*** Source data

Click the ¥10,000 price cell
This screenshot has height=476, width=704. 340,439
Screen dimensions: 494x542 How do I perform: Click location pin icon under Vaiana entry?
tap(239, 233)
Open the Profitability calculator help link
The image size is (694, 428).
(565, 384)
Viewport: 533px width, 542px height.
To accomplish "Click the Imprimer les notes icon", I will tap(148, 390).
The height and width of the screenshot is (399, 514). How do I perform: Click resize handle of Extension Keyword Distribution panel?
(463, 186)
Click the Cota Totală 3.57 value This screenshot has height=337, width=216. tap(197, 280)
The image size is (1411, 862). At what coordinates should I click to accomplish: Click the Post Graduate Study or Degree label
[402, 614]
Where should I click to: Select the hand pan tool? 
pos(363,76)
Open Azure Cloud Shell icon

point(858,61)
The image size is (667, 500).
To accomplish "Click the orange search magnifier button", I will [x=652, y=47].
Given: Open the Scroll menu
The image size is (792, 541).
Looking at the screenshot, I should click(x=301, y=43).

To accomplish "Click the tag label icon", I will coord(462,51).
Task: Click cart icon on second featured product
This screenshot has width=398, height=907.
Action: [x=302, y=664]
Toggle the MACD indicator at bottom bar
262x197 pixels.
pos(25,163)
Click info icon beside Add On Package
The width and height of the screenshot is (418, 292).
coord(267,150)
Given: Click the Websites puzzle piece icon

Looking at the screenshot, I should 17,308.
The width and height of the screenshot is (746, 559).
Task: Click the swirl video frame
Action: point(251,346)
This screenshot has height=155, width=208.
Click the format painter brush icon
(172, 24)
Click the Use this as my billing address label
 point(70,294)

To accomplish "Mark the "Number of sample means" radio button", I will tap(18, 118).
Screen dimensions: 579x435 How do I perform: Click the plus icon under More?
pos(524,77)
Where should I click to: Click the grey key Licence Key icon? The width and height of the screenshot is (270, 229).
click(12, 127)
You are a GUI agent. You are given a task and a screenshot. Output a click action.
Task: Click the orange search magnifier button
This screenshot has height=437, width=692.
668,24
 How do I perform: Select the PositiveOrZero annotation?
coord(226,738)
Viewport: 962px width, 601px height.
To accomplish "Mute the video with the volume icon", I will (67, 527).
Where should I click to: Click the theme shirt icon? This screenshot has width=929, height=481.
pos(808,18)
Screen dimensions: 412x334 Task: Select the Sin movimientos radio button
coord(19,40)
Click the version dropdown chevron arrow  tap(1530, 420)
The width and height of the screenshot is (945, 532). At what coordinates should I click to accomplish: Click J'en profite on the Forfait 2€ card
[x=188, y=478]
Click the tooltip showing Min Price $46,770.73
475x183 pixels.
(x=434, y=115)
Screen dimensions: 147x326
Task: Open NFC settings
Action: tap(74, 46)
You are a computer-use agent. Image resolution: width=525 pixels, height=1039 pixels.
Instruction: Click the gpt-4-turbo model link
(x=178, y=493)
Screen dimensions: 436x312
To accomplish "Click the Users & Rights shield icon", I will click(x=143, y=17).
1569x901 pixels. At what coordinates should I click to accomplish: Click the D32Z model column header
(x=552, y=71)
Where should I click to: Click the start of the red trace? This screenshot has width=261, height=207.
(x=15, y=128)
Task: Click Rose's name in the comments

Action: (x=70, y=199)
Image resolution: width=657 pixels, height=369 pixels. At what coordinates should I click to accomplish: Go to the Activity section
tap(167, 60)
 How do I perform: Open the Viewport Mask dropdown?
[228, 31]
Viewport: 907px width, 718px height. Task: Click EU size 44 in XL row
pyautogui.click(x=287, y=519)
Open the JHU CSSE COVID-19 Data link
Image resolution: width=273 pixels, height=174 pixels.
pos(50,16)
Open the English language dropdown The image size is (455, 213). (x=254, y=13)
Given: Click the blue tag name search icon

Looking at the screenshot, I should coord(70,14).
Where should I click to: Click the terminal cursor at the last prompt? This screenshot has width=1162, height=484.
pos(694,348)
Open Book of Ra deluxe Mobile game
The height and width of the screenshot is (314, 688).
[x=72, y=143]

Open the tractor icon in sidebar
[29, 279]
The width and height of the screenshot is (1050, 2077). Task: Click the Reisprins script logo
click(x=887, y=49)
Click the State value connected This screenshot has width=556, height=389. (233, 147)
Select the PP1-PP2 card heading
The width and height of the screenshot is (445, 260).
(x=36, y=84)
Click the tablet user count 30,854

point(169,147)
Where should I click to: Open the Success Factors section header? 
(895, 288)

******

Directions
Every word in the records must appear in your copy exactly as it does above.

Output of the exercise
Click the ¥10,000 price cell
This screenshot has height=476, width=704. 340,439
Screen dimensions: 494x542 How do I perform: Click location pin icon under Vaiana entry?
tap(239, 233)
Open the Profitability calculator help link
The image size is (694, 428).
(565, 384)
Viewport: 533px width, 542px height.
To accomplish "Click the Imprimer les notes icon", I will tap(148, 390).
The height and width of the screenshot is (399, 514). How do I perform: Click resize handle of Extension Keyword Distribution panel?
(463, 186)
Click the Cota Totală 3.57 value This screenshot has height=337, width=216. tap(197, 280)
The image size is (1411, 862). At what coordinates should I click to accomplish: Click the Post Graduate Study or Degree label
[402, 614]
Where should I click to: Select the hand pan tool? 
pos(363,76)
Open Azure Cloud Shell icon

point(858,61)
The image size is (667, 500).
To accomplish "Click the orange search magnifier button", I will [x=652, y=47].
Given: Open the Scroll menu
The image size is (792, 541).
Looking at the screenshot, I should click(x=301, y=43).

To accomplish "Click the tag label icon", I will coord(462,51).
Task: Click cart icon on second featured product
This screenshot has width=398, height=907.
Action: [x=302, y=664]
Toggle the MACD indicator at bottom bar
262x197 pixels.
pos(25,163)
Click info icon beside Add On Package
The width and height of the screenshot is (418, 292).
coord(267,150)
Given: Click the Websites puzzle piece icon

Looking at the screenshot, I should 17,308.
The width and height of the screenshot is (746, 559).
Task: Click the swirl video frame
Action: point(251,346)
This screenshot has height=155, width=208.
Click the format painter brush icon
(172, 24)
Click the Use this as my billing address label
 point(70,294)

To accomplish "Mark the "Number of sample means" radio button", I will tap(18, 118).
Screen dimensions: 579x435 How do I perform: Click the plus icon under More?
pos(524,77)
Where should I click to: Click the grey key Licence Key icon? The width and height of the screenshot is (270, 229).
click(12, 127)
You are a GUI agent. You are given a task and a screenshot. Output a click action.
Task: Click the orange search magnifier button
This screenshot has height=437, width=692.
668,24
 How do I perform: Select the PositiveOrZero annotation?
coord(226,738)
Viewport: 962px width, 601px height.
To accomplish "Mute the video with the volume icon", I will (67, 527).
Where should I click to: Click the theme shirt icon? This screenshot has width=929, height=481.
pos(808,18)
Screen dimensions: 412x334 Task: Select the Sin movimientos radio button
coord(19,40)
Click the version dropdown chevron arrow  tap(1530, 420)
The width and height of the screenshot is (945, 532). At what coordinates should I click to accomplish: Click J'en profite on the Forfait 2€ card
[x=188, y=478]
Click the tooltip showing Min Price $46,770.73
475x183 pixels.
(x=434, y=115)
Screen dimensions: 147x326
Task: Open NFC settings
Action: tap(74, 46)
You are a computer-use agent. Image resolution: width=525 pixels, height=1039 pixels.
Instruction: Click the gpt-4-turbo model link
(x=178, y=493)
Screen dimensions: 436x312
To accomplish "Click the Users & Rights shield icon", I will click(x=143, y=17).
1569x901 pixels. At what coordinates should I click to accomplish: Click the D32Z model column header
(x=552, y=71)
Where should I click to: Click the start of the red trace? This screenshot has width=261, height=207.
(x=15, y=128)
Task: Click Rose's name in the comments

Action: (x=70, y=199)
Image resolution: width=657 pixels, height=369 pixels. At what coordinates should I click to accomplish: Go to the Activity section
tap(167, 60)
 How do I perform: Open the Viewport Mask dropdown?
[228, 31]
Viewport: 907px width, 718px height. Task: Click EU size 44 in XL row
pyautogui.click(x=287, y=519)
Open the JHU CSSE COVID-19 Data link
Image resolution: width=273 pixels, height=174 pixels.
pos(50,16)
Open the English language dropdown The image size is (455, 213). (x=254, y=13)
Given: Click the blue tag name search icon

Looking at the screenshot, I should coord(70,14).
Where should I click to: Click the terminal cursor at the last prompt? This screenshot has width=1162, height=484.
pos(694,348)
Open Book of Ra deluxe Mobile game
The height and width of the screenshot is (314, 688).
[x=72, y=143]

Open the tractor icon in sidebar
[29, 279]
The width and height of the screenshot is (1050, 2077). Task: Click the Reisprins script logo
click(x=887, y=49)
Click the State value connected This screenshot has width=556, height=389. (233, 147)
Select the PP1-PP2 card heading
The width and height of the screenshot is (445, 260).
(x=36, y=84)
Click the tablet user count 30,854

point(169,147)
Where should I click to: Open the Success Factors section header? 
(895, 288)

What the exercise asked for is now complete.